En
2001 vivía felizmente en Granada. Tenía la preocupación sólo de estudiar y
aprobar las asignaturas de mi licenciatura, pero los ratos de ocio los dedicaba a leer y
caminar. Descubrir la ciudad que entre lágrimas y
suspiros dejó Boabdil en manos del cristiano se convirtió
en mi placer predilecto. "Las ciudades,- ya lo dijo Borges- son libros que
se leen con los ojos de los pies". Me di al ejercicio de paseante, paseante en una ciudad encantada y única. Los altos
cármenes, Sacromonte, Alhambra, Generalife, San Miguel Alto, Bajo, Ermita de
los Tres Juanes, Termas de Santa Fé, Víznar, Vereda de la Estrella. Si el rey
Midas convertía en oro todo lo que tocaba, aquel que yo creía ser convertía en
poesía todo lo que en mis ojos se espejaba. No hubo rincón desconocido a mis
ávidos paseos... tampoco hubo reina mora, de esas que pululan en esta ciudad en
primavera, ajena a mi más alta admiración.
Una
Mañana, de marzo sería, una de estas hermosas huríes vino a mi casa, sita en la
muy granaína y arabesca calle de San Juan de Dios.
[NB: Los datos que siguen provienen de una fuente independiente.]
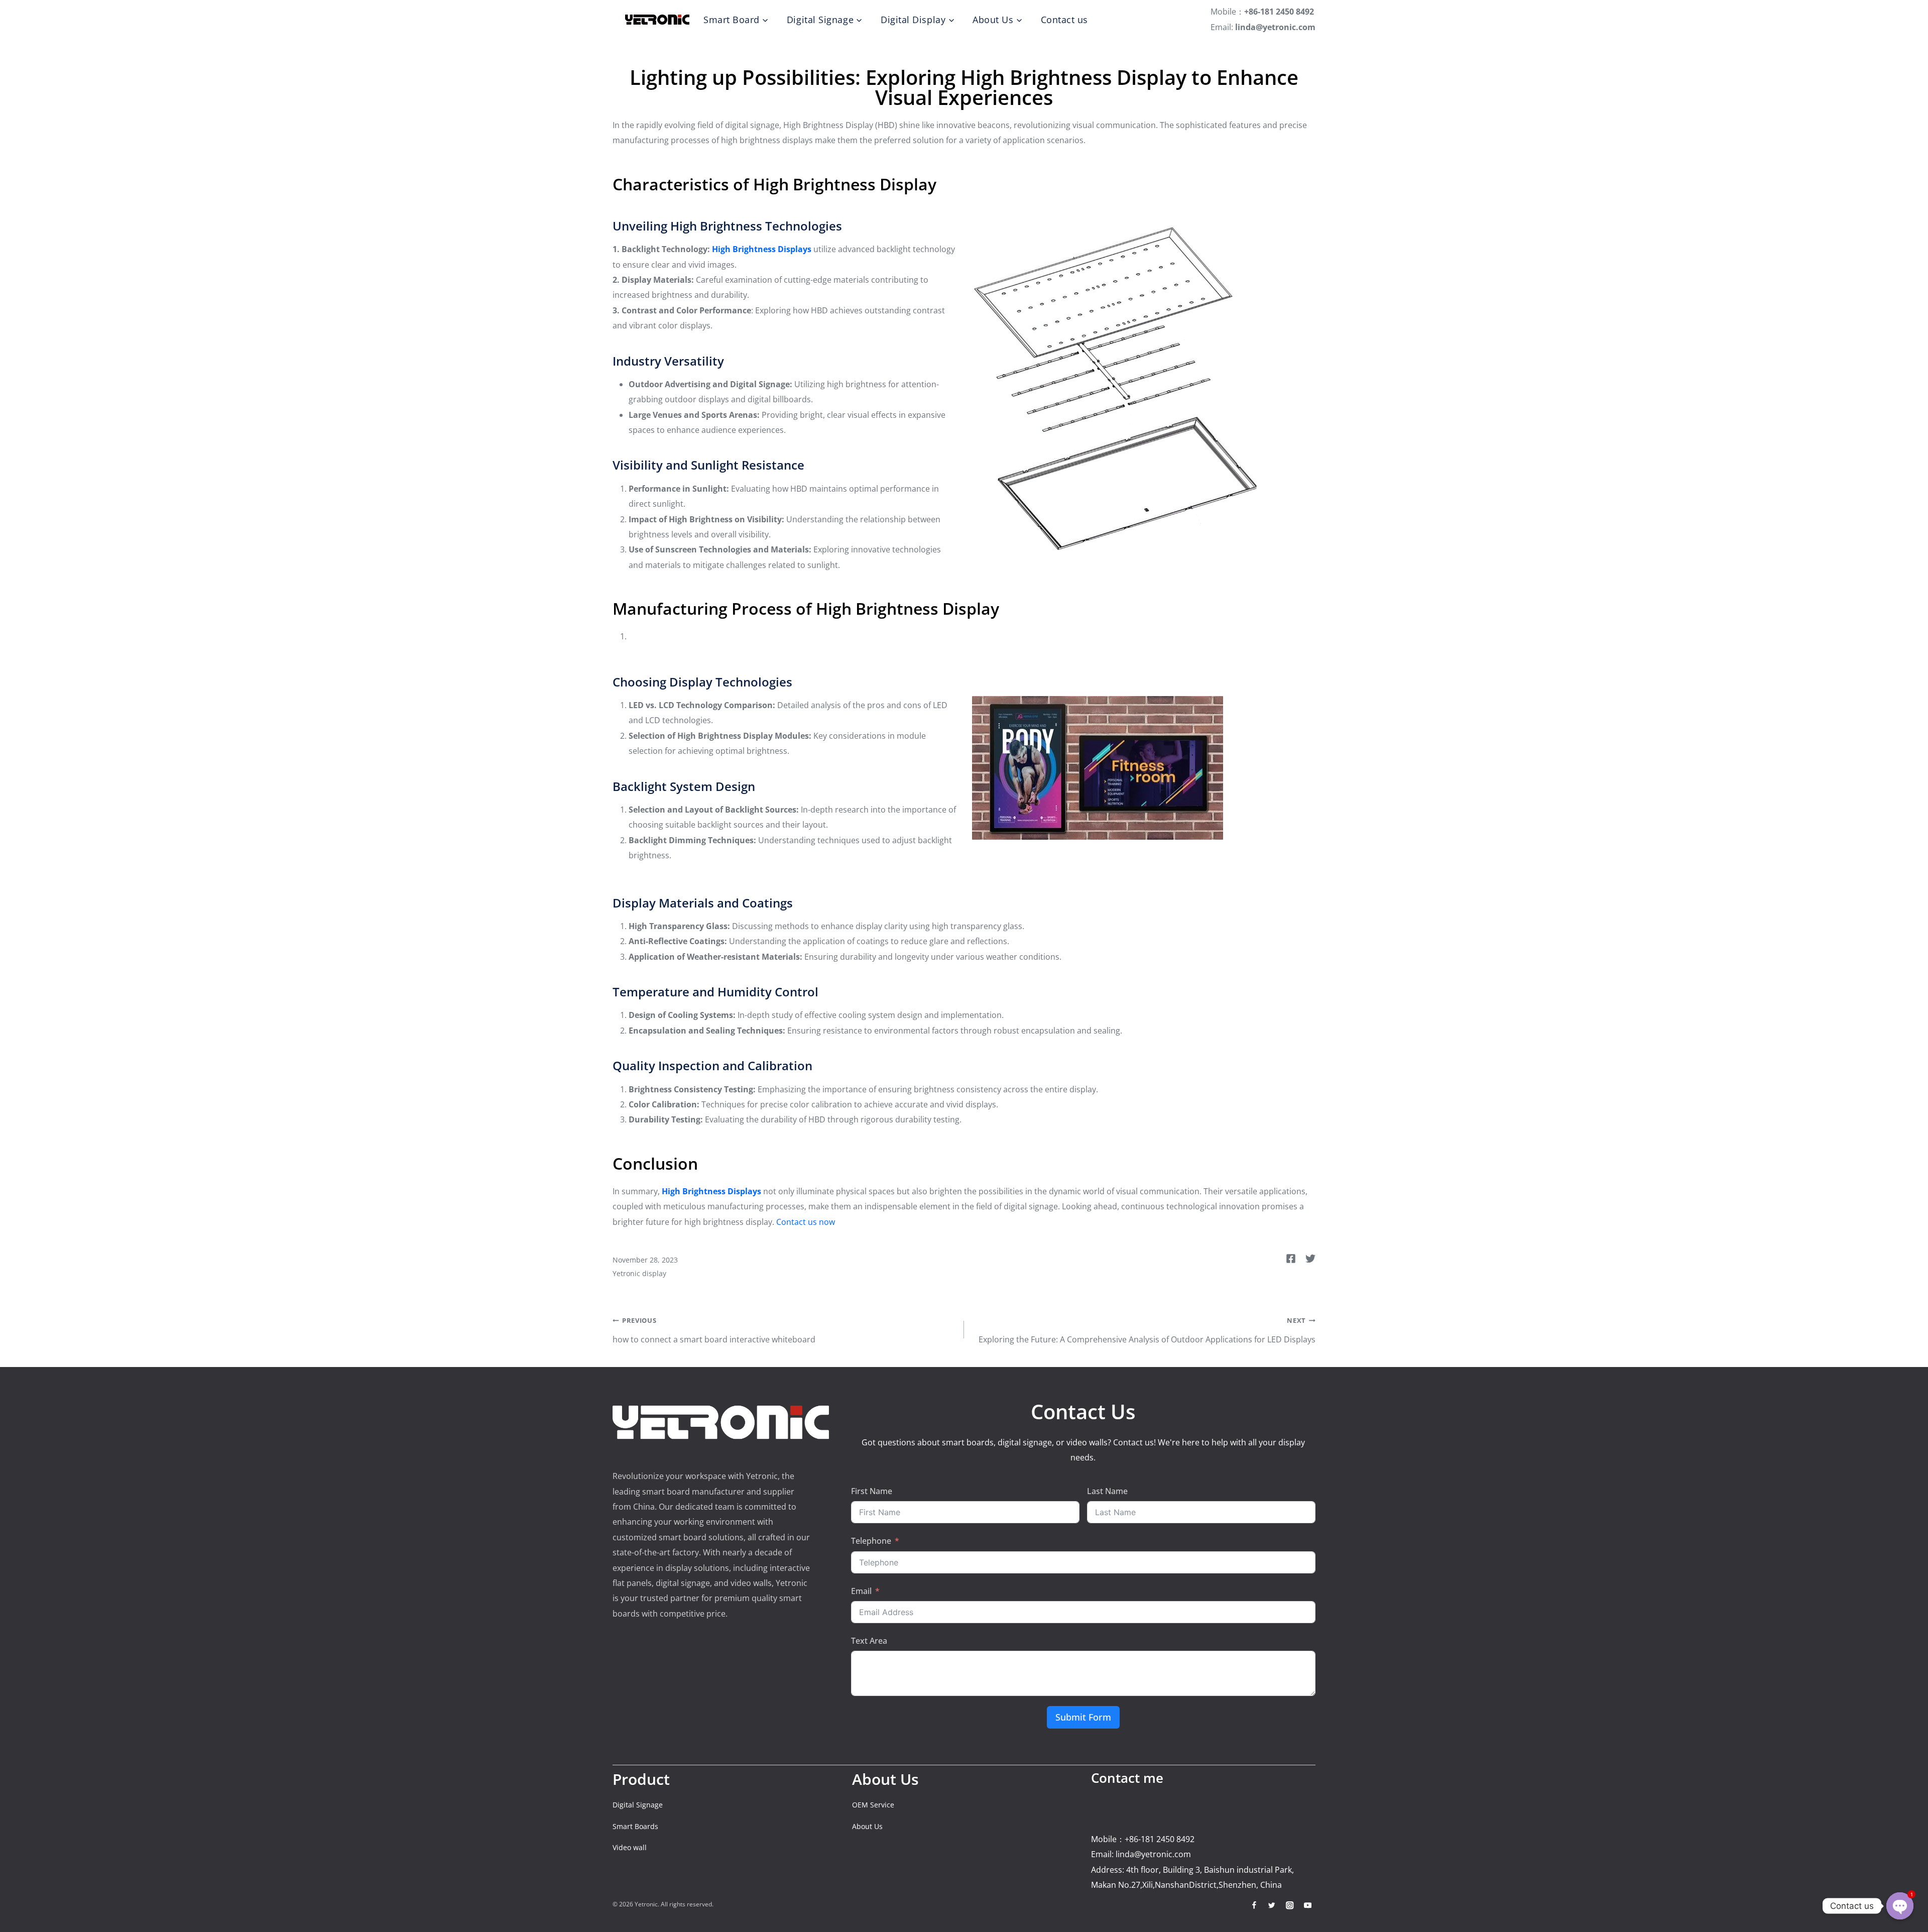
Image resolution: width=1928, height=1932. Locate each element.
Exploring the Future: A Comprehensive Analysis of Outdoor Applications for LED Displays (1147, 1330)
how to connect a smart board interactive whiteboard (714, 1330)
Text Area (869, 1640)
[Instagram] (1289, 1905)
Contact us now (805, 1221)
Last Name (1107, 1491)
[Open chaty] (1899, 1905)
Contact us (1064, 20)
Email (861, 1591)
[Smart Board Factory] (657, 20)
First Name (871, 1491)
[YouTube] (1307, 1905)
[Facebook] (1254, 1905)
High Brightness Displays (761, 249)
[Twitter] (1272, 1905)
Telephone (871, 1540)
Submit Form (1083, 1717)
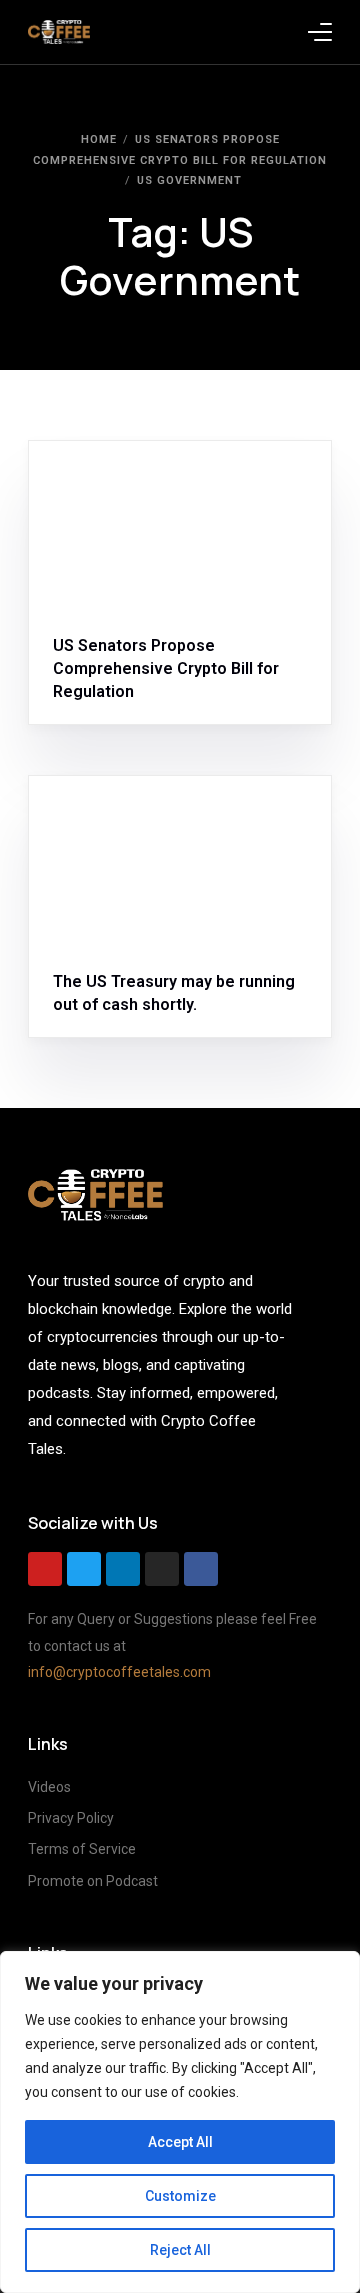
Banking (85, 819)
No es que me solicitara de
acompañante para comprar pañuelos de seda en la alcaicería, o que quisiera
mostrarme las estancias encantadas de su palacio nazarí, no; su pesquisa eran
unos apuntes de paleografía que necesitaba urgentemente.
Nunca
fui indiferente a la belleza y la de esa diosa era sencilla, inconsciente, pues
ella ignorábala como la azucena ignora la botánica o el colibrí la ornitología.